Sanggar Senaputra ketika dinahkodai Cak Wito Hs, sempat menjadi
perhatian masyarakat seniman Jawa Timur, pasalnya hampir setiap tahun Muridnya Tampil
di Festival Seni Daerah yang diselenggarakan oleh Pemerintah Propinsi Jawa
Timur. Karya tarinya Tari Andong, Tari Lekak lekuk, Tari
Genitri. Dan Tari Grebeg Wiratama adalah hasil meraih nominasi
kejuaraan.
Selain dari pada itu, juga menjadi penulis naskah
sekaligus Sutradara Cak Kartolo Grup. Ibaratnya, Cak Wito ini adalah kamus hidup, kalau
diskusi tentang ludruk sehari semalam tidak selesai,
karena pengetahuan dan pengalamannya memang sangat luas.
Suaminya, Bu Sri
Murwati ini sangat kaya pengalaman,selain
mumpuni ilmu tari klasik dan tradisi, di dalam
dunia seni peran, Cak Wito adalah
pakar seni pertunjukan.

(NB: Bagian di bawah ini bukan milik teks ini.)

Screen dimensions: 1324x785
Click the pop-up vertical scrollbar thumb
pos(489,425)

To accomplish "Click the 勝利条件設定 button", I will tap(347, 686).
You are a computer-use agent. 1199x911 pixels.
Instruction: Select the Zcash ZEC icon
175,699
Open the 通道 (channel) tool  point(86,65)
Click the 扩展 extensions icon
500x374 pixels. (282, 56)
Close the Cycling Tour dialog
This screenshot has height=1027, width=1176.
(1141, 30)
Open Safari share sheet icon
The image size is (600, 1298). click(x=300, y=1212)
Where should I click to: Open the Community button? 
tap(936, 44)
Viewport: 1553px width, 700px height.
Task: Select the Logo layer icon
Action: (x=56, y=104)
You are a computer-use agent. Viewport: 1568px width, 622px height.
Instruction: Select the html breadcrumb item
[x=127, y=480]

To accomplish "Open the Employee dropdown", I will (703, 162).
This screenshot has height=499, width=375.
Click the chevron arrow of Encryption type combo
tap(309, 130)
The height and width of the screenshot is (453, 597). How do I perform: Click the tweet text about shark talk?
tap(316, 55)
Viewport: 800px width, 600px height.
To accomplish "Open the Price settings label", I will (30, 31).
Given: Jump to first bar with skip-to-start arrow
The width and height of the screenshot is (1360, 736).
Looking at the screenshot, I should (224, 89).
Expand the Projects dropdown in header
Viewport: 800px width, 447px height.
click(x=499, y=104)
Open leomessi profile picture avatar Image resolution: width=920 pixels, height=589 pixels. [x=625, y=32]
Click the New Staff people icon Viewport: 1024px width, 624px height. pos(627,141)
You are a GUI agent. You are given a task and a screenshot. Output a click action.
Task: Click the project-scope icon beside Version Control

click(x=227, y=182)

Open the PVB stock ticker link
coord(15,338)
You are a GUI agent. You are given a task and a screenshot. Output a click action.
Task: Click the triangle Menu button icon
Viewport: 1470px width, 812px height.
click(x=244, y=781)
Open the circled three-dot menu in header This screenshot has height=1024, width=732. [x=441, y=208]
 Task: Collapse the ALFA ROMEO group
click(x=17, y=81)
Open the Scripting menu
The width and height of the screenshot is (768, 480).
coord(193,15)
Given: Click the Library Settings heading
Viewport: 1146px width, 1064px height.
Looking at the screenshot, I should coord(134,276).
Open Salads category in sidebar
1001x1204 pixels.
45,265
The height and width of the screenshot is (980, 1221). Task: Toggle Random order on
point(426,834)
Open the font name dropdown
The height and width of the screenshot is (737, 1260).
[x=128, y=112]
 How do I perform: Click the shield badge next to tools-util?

Maka ketika di
Ludruk Wijaya Kusuma Unit II menjadi pemain serba bisa
yang sangat dibutuhkan, bahkan banyak pengemarnya. Tidak hanya laki-laki,
tapi banyak wanita yang mengagumi kepiawaiannya.
Cak Wito Hs. adalah Ludruk Tulen, ia tidak pernah
bosan menceritakan pengalaman batin nya,
terlebih yang berkaitan dengan ludruk. Segudang Prestasi
telah di peroleh, mulai Penulis Naskah
Ludruk terbaik se Jawa Timur sampai Menjadi Sutradara Ludruk di TAMAN ISMAIL
MARZUKI Jakarta ketika Cak Kartolo
Pentas ludruk Kolaborasi dengan Kapolda Metro Jaya Irjen Untung Rajab bersama
Artis Ibu Kota Bermain Ludruk.
Cak
Wito Hs satu satunya Pemain ludruk yang pernah Ngidung di depan Peti Jenazah
Ibundanya Dr. Sindunata Budayawan Yogyakarta asal Kota Batu yang biasa di
Panggil Romo Sindu, konon ketika masih hidup, Almarhumah kepingin nanggap
ludruk.
Cak YP Suwito Hery Sasmito dengan Sri Murwati; pasangan serasi (Foto Ist.) |
Editor : Harda Gumelar
Posting Komentar untuk "Cak Wito Hs., aktor Ludruk Sukses Putranya jadi ABRI dan Pengusaha"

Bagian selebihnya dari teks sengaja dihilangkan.